Nonostante l'evoluzione del contesto economico in cui anche le imprese cooperative si collocano, il criterio interpretativo non può che rimanere ancorato alle finalità indicate dal legislatore delegante, volte a concedere le ulteriori agevolazioni previste dal citato art. 11 nei casi in cui l'apporto di lavoro dei soci sia significativo (non inferiore al cinquanta o al venticinque per cento) rispetto a quello degli altri fattori produttivi.
Pertanto, il significato dell'espressione "materie prime e sussidiarie" non può essere esteso fino a comprendere tutti i costi diretti e indiretti imputabili a commesse di opere anche notevolmente sofisticate.
Ai fini della norma in esame si ritiene costituiscano "materie prime e sussidiarie" quei materiali grezzi, relativamente semplici, che, venendo incorporati nel prodotto o nel servizio, subiscono un intervento rilevante di trasformazione per effetto dell'attività produttiva della cooperativa.
Non possono invece essere considerati tali quei beni che, pur costituendo il risultato dell'attività di trasformazione di imprese terze, vengono utilizzati nel ciclo produttivo senza subire ulteriori lavorazioni e trasformazioni.

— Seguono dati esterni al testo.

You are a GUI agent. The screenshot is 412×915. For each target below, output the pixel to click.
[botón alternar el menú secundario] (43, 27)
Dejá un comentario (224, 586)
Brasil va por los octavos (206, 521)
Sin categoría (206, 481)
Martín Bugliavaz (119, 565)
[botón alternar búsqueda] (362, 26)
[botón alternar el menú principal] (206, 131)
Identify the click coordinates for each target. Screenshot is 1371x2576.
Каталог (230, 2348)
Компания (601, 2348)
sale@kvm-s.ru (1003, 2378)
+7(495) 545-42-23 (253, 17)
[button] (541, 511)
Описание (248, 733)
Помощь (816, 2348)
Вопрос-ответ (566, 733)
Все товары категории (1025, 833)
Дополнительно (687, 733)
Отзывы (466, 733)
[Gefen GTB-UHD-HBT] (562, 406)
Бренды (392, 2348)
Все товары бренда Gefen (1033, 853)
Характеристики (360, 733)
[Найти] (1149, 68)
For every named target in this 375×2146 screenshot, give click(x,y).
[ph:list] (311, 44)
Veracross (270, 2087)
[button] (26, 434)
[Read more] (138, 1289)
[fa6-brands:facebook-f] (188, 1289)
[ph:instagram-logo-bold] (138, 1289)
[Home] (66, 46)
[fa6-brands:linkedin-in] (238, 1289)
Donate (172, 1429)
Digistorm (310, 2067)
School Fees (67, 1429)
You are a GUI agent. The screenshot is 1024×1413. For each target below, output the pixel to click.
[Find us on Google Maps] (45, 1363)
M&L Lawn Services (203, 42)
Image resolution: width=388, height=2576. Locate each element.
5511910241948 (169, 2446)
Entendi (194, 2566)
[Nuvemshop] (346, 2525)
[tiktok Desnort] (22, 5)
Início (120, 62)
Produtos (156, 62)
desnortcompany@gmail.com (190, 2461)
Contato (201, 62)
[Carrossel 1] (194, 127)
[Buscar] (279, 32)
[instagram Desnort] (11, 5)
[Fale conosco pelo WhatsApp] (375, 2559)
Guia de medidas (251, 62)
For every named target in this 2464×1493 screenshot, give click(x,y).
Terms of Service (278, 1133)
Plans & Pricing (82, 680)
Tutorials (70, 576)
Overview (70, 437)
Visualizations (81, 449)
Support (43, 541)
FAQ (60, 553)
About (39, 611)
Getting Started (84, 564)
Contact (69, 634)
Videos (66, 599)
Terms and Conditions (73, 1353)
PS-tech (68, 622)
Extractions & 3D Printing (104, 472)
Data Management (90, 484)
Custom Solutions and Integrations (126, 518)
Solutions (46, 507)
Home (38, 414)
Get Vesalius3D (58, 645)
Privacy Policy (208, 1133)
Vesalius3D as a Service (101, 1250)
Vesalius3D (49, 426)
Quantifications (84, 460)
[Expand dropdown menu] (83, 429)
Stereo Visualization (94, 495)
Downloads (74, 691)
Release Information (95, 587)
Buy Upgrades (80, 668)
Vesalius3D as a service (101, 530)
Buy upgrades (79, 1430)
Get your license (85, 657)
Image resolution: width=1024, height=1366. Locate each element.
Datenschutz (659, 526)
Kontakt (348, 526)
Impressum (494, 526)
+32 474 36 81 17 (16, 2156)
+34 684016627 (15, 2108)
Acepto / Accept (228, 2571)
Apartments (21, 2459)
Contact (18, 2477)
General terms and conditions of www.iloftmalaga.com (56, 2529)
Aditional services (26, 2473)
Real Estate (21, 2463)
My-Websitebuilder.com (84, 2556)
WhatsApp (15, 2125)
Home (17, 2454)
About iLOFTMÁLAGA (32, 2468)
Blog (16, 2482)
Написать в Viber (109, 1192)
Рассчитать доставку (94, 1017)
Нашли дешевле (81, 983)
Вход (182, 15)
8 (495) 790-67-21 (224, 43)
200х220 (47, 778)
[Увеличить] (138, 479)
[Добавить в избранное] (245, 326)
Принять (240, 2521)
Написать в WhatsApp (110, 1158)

Il costo delle materie prime e sussidiarie comprende anche i relativi oneri accessori, escluse le spese finanziarie e di distribuzione. Gli oneri accessori relativi a trasporti su acquisti, spese di magazzinaggio, spese di importazione, che per loro natura possono essere rilevati contabilmente nella categoria dei costi per materie prime e sussidiarie (voce B6 del conto economico) ovvero in quella dei costi per servizi (voce B7), incidono sulla determinazione del denominatore del rapporto in esame, indipendentemente dalla classificazione contabile adottata, a condizione che si riferiscano alle materie prime e sussidiarie, nella accezione sopra enunciata.
Per quanto riguarda "i materiali indispensabili nel processo di produzione, quali forza motrice, gas, carburanti", essendo essi qualificati anche civilisticamente come acquisti di servizi, non possono considerarsi "materie prime" e, pertanto, vanno compresi nel denominatore del rapporto di cui all'articolo 11 citato.
Ai sensi dell'art. 75 del TUIR, infine, le componenti negative rilevanti ai fini della determinazione del beneficio fiscale di cui trattasi, devono essere certe nell'esistenza e determinabili in modo obiettivo nell'ammontare, e riferirsi ad attività o beni suscettibili di generare ricavi o altri proventi che concorrono a formare il reddito.